§ **Task directions**:
Search the entries for the word "Gömlek". Copy every line where it turns up.

§ **Information given**:
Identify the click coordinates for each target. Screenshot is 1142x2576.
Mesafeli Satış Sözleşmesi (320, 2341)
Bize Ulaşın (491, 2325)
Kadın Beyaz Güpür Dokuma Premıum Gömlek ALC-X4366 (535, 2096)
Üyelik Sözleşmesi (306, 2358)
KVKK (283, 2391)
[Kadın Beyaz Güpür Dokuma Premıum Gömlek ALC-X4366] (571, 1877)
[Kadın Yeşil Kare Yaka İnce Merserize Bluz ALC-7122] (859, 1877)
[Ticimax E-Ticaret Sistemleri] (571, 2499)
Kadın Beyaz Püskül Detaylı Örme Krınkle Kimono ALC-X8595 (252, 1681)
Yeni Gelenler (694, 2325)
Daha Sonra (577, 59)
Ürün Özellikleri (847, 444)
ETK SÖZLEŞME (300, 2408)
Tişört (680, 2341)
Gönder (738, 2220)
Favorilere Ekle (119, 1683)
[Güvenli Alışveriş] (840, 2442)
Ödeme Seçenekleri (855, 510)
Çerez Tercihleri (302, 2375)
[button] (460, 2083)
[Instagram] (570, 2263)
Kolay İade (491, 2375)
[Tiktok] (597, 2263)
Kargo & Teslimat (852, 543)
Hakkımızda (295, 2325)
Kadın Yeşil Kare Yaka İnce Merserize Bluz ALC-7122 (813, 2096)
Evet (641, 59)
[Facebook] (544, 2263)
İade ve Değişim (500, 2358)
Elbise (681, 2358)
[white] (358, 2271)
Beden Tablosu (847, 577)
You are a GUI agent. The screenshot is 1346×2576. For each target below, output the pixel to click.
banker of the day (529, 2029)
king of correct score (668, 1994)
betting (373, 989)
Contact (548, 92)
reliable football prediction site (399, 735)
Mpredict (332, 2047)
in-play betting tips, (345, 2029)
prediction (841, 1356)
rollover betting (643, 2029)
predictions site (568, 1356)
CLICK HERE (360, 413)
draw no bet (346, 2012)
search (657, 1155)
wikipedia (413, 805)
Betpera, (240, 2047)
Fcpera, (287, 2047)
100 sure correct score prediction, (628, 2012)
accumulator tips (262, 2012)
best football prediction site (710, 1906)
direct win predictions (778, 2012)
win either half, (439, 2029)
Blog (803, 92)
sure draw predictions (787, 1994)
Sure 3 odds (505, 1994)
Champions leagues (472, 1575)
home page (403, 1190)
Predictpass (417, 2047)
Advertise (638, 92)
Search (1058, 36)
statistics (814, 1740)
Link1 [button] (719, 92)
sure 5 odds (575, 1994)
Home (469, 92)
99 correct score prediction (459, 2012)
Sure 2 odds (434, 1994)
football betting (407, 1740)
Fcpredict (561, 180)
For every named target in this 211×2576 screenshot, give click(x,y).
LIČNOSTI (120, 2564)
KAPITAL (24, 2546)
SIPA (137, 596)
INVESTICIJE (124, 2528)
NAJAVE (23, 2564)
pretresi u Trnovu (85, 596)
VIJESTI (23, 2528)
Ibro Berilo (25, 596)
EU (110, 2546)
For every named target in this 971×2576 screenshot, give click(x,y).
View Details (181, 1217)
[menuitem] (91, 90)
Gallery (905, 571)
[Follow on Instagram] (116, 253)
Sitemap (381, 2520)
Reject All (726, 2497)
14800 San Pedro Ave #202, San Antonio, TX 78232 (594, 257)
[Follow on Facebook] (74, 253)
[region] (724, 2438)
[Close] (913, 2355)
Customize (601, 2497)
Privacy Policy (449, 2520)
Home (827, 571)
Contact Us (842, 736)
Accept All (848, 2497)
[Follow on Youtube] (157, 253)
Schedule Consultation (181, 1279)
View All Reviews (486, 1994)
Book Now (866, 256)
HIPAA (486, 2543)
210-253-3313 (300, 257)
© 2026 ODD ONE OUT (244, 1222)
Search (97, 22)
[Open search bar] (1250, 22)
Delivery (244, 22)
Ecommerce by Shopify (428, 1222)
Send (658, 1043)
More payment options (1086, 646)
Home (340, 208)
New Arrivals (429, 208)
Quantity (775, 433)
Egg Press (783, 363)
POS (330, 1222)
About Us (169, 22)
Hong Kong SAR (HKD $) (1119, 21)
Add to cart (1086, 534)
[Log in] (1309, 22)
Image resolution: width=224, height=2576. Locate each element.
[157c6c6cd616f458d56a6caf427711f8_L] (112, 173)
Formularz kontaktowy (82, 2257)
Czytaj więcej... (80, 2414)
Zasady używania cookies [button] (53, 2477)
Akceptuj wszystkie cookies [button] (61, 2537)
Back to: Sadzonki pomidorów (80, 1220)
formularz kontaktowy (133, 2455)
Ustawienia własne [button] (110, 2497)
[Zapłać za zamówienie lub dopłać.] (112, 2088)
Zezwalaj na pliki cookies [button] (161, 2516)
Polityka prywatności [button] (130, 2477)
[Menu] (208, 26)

§ **Answer section**:
Kadın Beyaz Güpür Dokuma Premıum Gömlek ALC-X4366 (535, 2096)
[Kadın Beyaz Güpür Dokuma Premıum Gömlek ALC-X4366] (571, 1877)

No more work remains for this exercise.